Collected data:
-=-=-
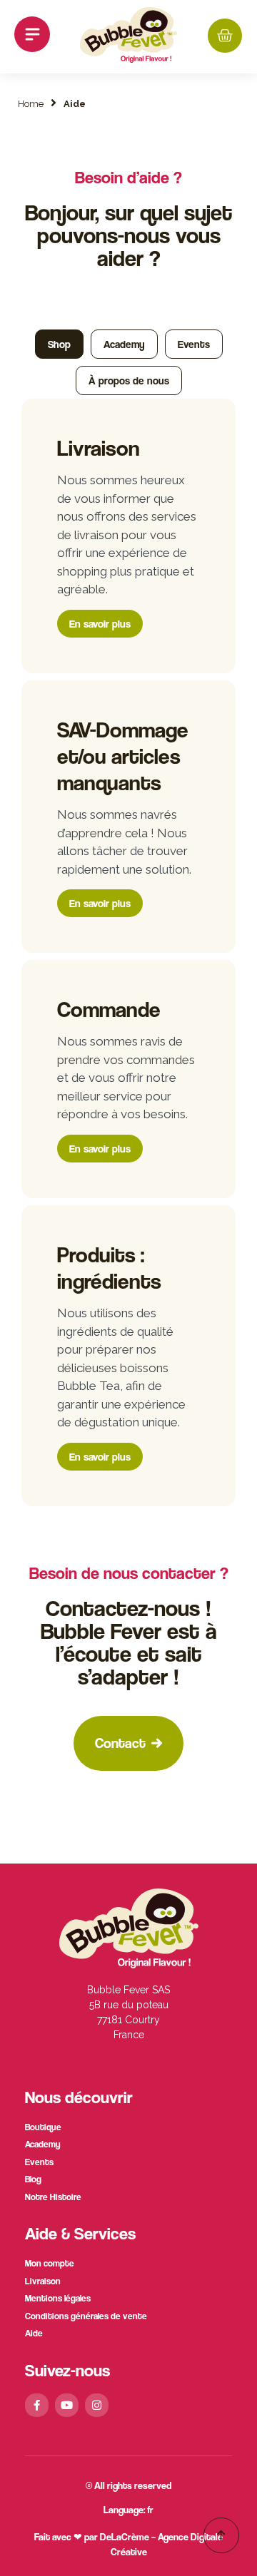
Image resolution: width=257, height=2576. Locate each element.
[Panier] (225, 36)
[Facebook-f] (37, 2405)
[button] (32, 36)
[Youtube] (67, 2405)
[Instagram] (97, 2405)
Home (31, 103)
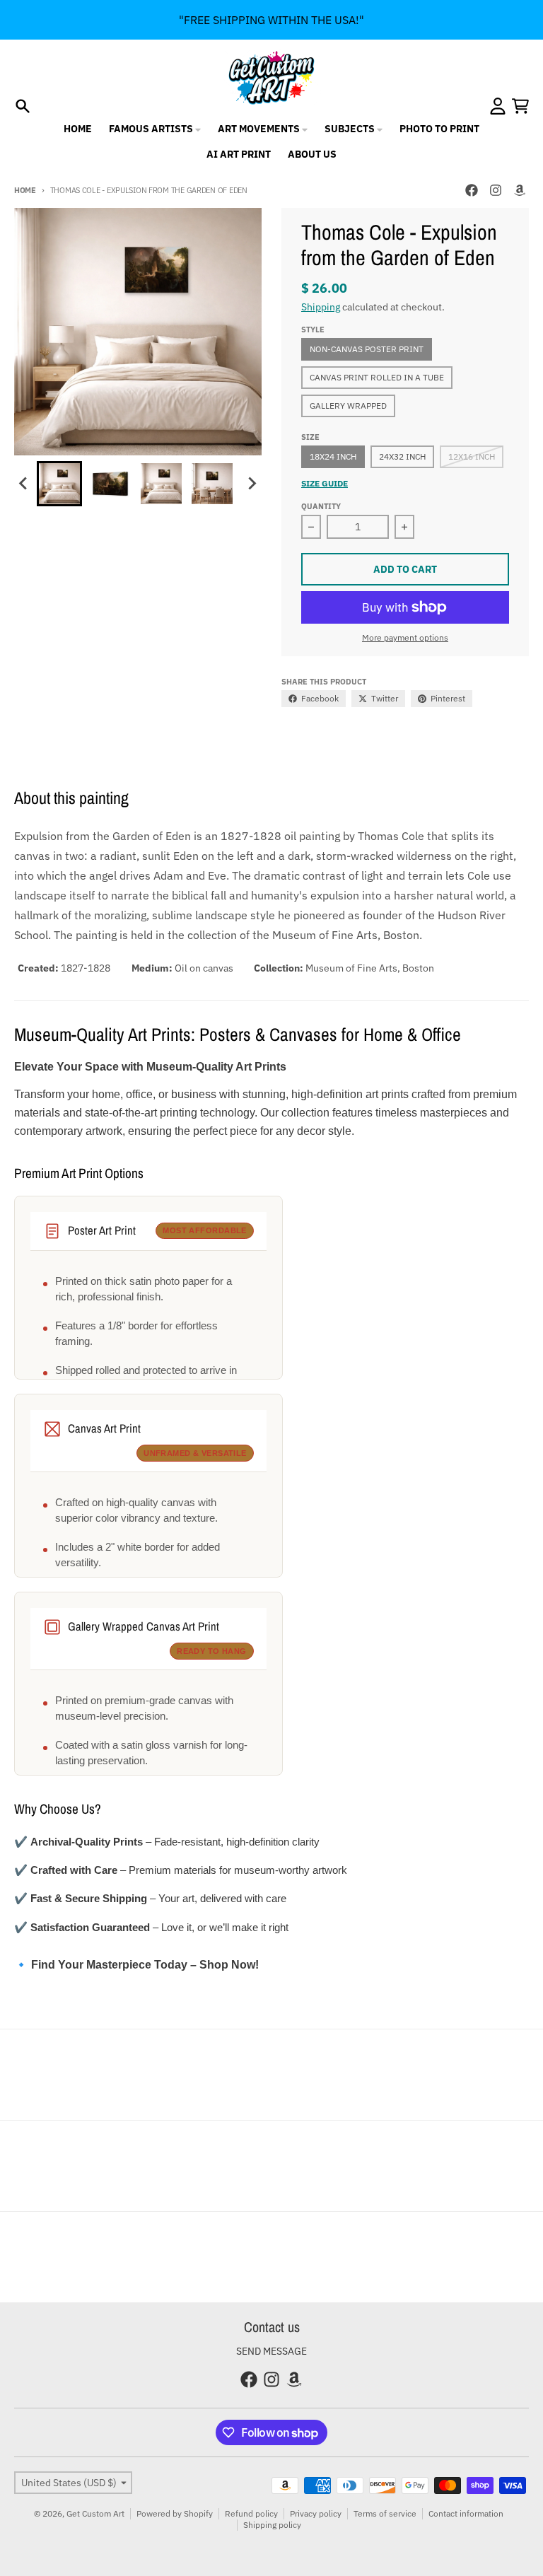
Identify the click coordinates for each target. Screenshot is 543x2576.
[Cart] (520, 106)
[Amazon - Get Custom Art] (519, 190)
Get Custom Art (95, 2513)
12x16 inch (471, 456)
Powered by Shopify (174, 2513)
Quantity (321, 506)
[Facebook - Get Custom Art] (471, 190)
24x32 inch (402, 456)
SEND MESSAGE (271, 2351)
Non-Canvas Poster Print (367, 349)
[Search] (22, 106)
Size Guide (324, 483)
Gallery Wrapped (348, 405)
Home (25, 190)
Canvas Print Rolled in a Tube (377, 377)
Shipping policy (272, 2524)
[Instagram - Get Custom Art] (495, 190)
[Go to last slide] (24, 484)
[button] (59, 483)
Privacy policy (315, 2513)
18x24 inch (333, 456)
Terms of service (385, 2513)
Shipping (320, 307)
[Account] (497, 106)
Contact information (465, 2513)
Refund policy (251, 2513)
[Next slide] (252, 484)
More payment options (405, 637)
-=-=-
• [Problem] Return exactly the lines above from the line that has "Identify the click" through the line that has "Home (25, 190)", inclusive, and nothing else.

• [Exercise solution]
Identify the click coordinates for each target. Screenshot is 543x2576.
[Cart] (520, 106)
[Amazon - Get Custom Art] (519, 190)
Get Custom Art (95, 2513)
12x16 inch (471, 456)
Powered by Shopify (174, 2513)
Quantity (321, 506)
[Facebook - Get Custom Art] (471, 190)
24x32 inch (402, 456)
SEND MESSAGE (271, 2351)
Non-Canvas Poster Print (367, 349)
[Search] (22, 106)
Size Guide (324, 483)
Gallery Wrapped (348, 405)
Home (25, 190)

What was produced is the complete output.